'1000 Gigabytes is equal to 1 Terabyte; 1000 Terabytes is equal to 1 Petabyte; How many Gigabytes are in a Petabyte?'
would be [a. 1,000,000 Gigabytes]
or
'1024 Gibibytes is equal to 1 Tebibyte; 1024 Tebibytes is equal to 1 Pebibyte; How many Gibibytes are in a Pebibyte?'
would be [a. 1,048,576 Gibibytes]
If your going to use binary numbers, you should use binary prefixes. And by all means keep the answer in binary at the very least. The two can not be mixed with out conversion, which confuses the hell out of me thinking about converting from one to the other. I have to lay it all out in Excel to keep them straight.

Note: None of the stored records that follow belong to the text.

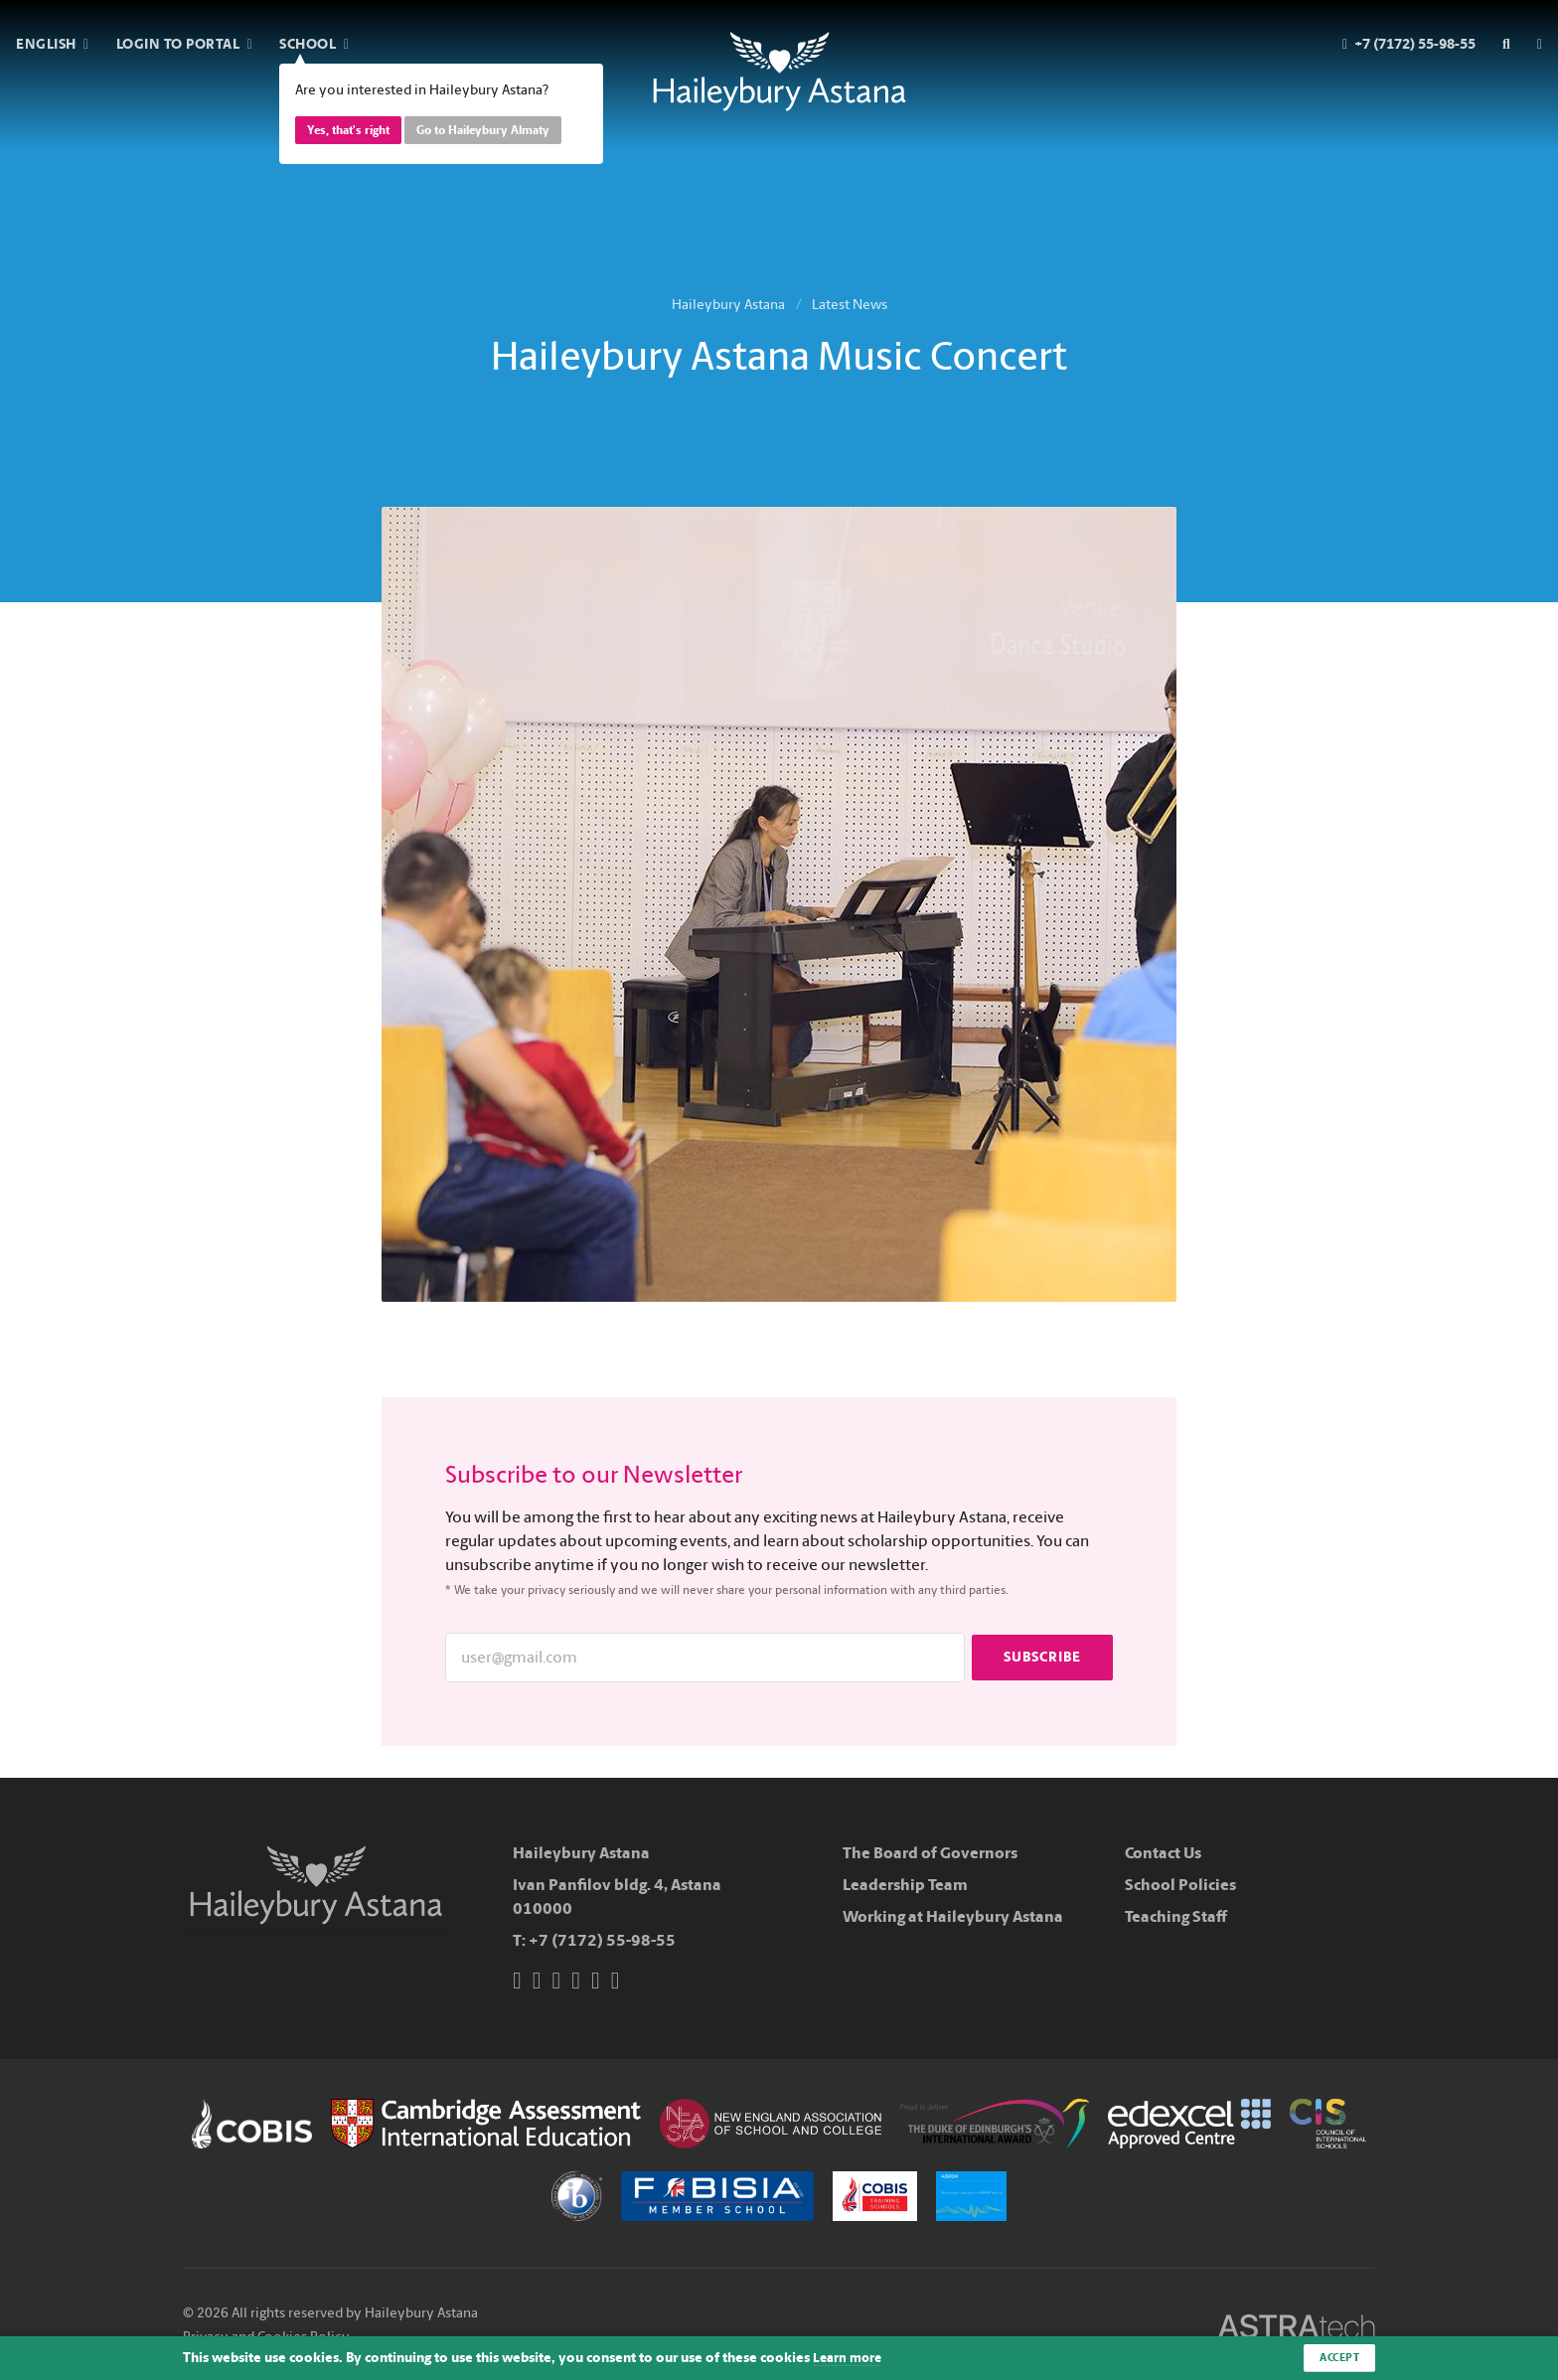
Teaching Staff (1176, 1916)
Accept (1337, 2357)
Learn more (849, 2357)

I don't really care about the naming issue, but 1024 * 1024 isn't 1,000,000. Sure, that's the closest answer, which is probably why people vote for it, but it's still completely and utterly wrong.
Frankly I dislike this naming scheme. Apart from being used to 'kilobyte' (which is what 1024 bytes were called for most of my life), Kibibyte just sounds silly, kawaii bytes, chibi-bytes. Perhaps I'm an old fart, but I just don't think the IEC made a good choice when proposing this.